Казак поднялся, достал из буфета плат с зерном, положил перед гостем на стол.
— А вот после этого.
— И что там? — Олег Владимирович смотрел на платок с недоумением.
— Рис.
— Не понял.
Семён Петрович снова склонился к собеседнику.
— Я же говорил. Имеется у меня свой человечек среди китайцев. Верный человечек. У него хунхузы всю семью вырезали. Считать он не умеет, но смекалка — во! Не догадался?
— Правду сказать, нет.
Картавкин развернул платок и вывалил зерно на стол.
— А вот он догадался. Одна рисинка — один хунхуз. Я пересчитал и теперь знаю, сколько их собралось на том берегу.
Олег Владимирович прикинул на глаз:
— Тысяч семь?
— Девять. А риса без малого четверть пуда. Для ходи — целое состояние, — атаман разворошил зерно. — Полдня считал. Вместе с Анной Григорьевной.
— Когда к тебе пришли эти данные?
— Чего?
— На какой день у них набралось такое количество людей?
— На середину июня. Он у меня был восемнадцатого. То есть пять дней назад.
— А Киселёв до сих пор уверен, что их пять тысяч, — задумчиво произнёс Белый. — И руководство города новыми сведениями не владеет.
— Я кое-что попридумывал, для незваных гостей… Ещё по одной? — Атаман взялся за бутылку, но Белый остановил его.
— Нет, Семён Петрович, давай сначала проветримся. — Белый с трудом поднялся с лавки. — Больно самогонка убойная: голова светлая, а с ног валит.
Олег Владимирович подошёл к двери, выглянул в сенцы.
— Кучера моего куда пристроили?
— За Архипа не волнуйся. Имеется у него здесь лежбище. Он же из местных. Утром станет пред тобой, аки конь перед травой.
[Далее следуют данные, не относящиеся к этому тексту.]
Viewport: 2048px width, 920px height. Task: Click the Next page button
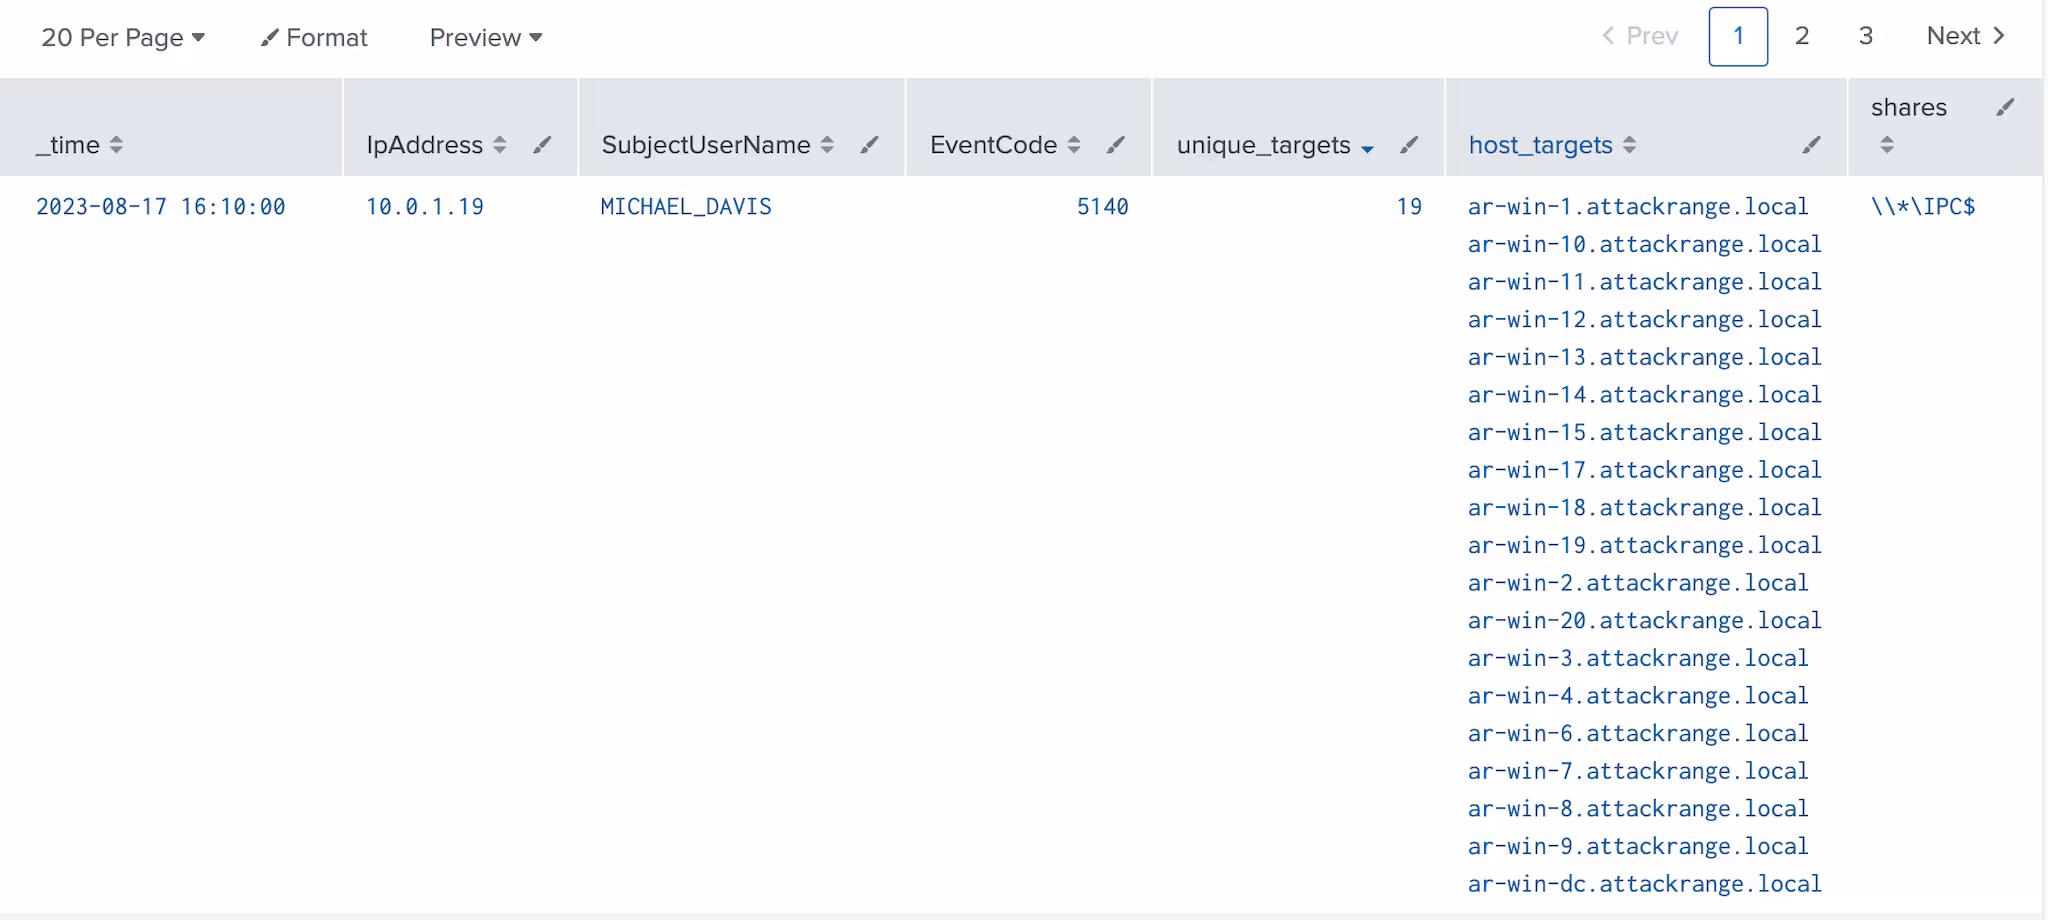coord(1965,36)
Они прошли тропкой к сараям, после чего по скользким брёвнам лестницы спустились к реке. Дождь закончился, и теперь Белого слегка знобило от свежего ветерка. Амур тихо, лениво поплескивал, нёс свои воды в неизвестную даль, про которую у Белого имелись весьма смутные, почерпнутые ещё в Петербурге, представления. Олег Владимирович наклонился, поднял с земли круглый, отшлифованный временем и водой камень-голыш и запустил в реку. Тот, дважды ударившись о тёмную поверхность воды, с лёгким всплеском ушёл в глубину.
— Красивая у вас река, — Белый кивнул на противоположную сторону.
— Вот это точно. — согласился Семён Петрович. — Мощи Амура может только Волга позавидовать. Да и то не сравнится. Не зря ведь говорят, мол, Волга — матушка, а Амур — батюшка. Батюшка, значит мужик. А мужик — то завсегда сильнее бабы. А наш, так и вовсе. — атаман наклонился, чтобы ополоснуть лицо. — Это здесь не больно широк, а в низовьях море, берегов не видать. Весной норов показал, зверем проснулся…
— Зверем проснулся? — переспросил Белый.
— Шуга рано пошла, ледоход. Обычно в конце апреля начиналось, а тут чуть ли не в самом начале месяца.
— В каких числах? — насторожился Олег Владимирович.
— Так восьмого! Воскресенье было. Только мы в церковь-то сходили, и началось. Да с таким треском! Два дня лёд ломало, да торосило. А потом льдины по реке несло дней двадцать… Владимирыч, ты чего?
Белый смотрел на реку, сжав скулы так, что видно было, как желваки перекатываются.
— Говоришь, восьмого, — медленно произнёс, он. — А полк в Благовещенск прибыл десятого.
— И что?
Олег Владимирович отвечал тихо, так, чтобы его мог слышать только атаман.
— А то, что уже двадцать пятого апреля в Токио знали не только о его прибытии, но и о том, как он расквартировался. — Белый снова посмотрел на реку. — И каким образом им доставили сведения, если шёл ледоход?
Семён Петрович обмахнул рукавом лицо, подошёл поближе.
— На джонке. Я тебе, Владимирыч, больше скажу. Знаю, откуда китаёзам отвезли весточку.
— И откуда? — недоверчиво спросил Белый.
— Отсюда, — Картавкин кивнул на темнеющий песок. — Вот с этого самого места. И не удивляйся. К Благовещенску во время шуги ни одна лодка не пристанет. Её мгновенно разобьёт, либо о пристань, либо о камни. Потому во время ледохода ходи плавают либо ко мне, либо к Зазейской, где переправа. А там пристань порушило ледоходом, вот и выходит, весточка через нашу станицу ушла.
— И много рисковых китайцев есть, чтобы между льдинами через реку идти?
— Не очень. Но имеются. Тут опыт требуется. И характер. А у них ещё, плюс ко всему, голод. Он сильней всего толкает. Месяц без еды посидишь, никакой лёд будет не страшен.